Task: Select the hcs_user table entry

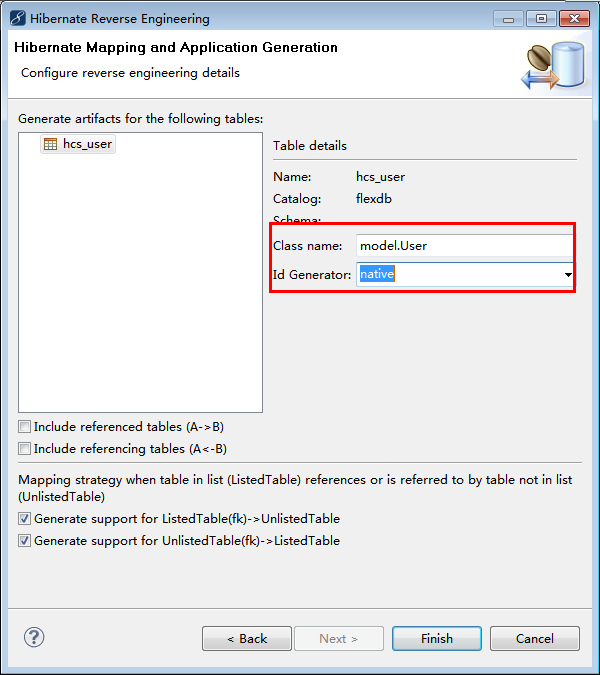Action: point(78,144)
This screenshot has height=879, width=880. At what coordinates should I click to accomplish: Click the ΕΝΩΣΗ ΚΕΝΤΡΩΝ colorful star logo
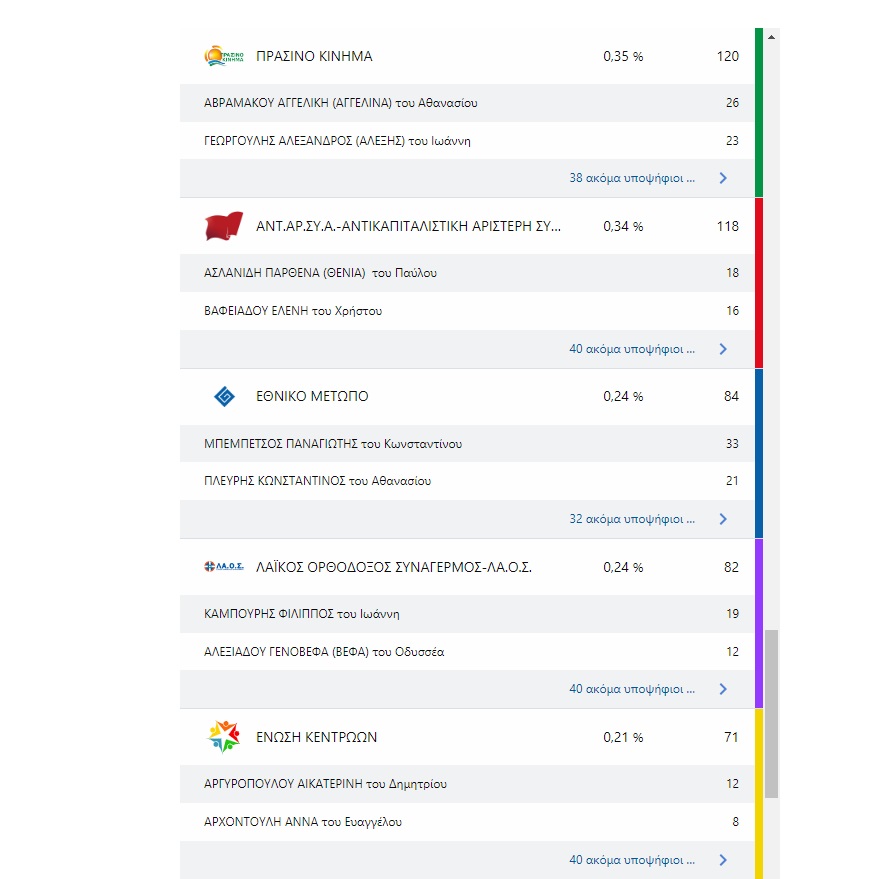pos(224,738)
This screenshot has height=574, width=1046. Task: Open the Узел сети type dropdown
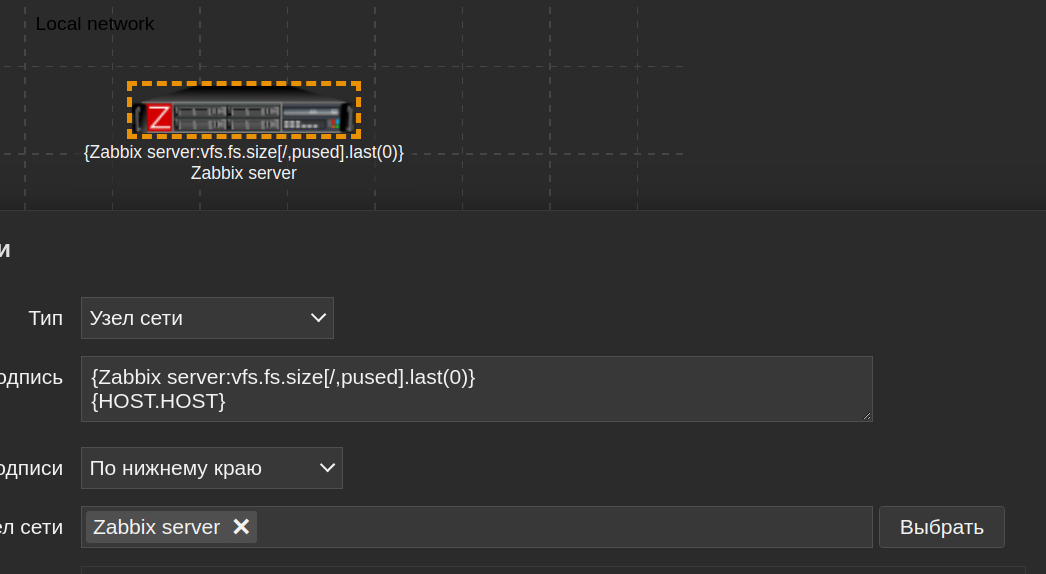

##############################

— Work instruction —
What you return should match the records above word for word, minus the pictures.

— Exercise response —
Task: Select the hcs_user table entry

Action: point(78,144)
This screenshot has height=879, width=880. At what coordinates should I click to accomplish: Click the ΕΝΩΣΗ ΚΕΝΤΡΩΝ colorful star logo
pos(224,738)
This screenshot has height=574, width=1046. Task: Open the Узел сети type dropdown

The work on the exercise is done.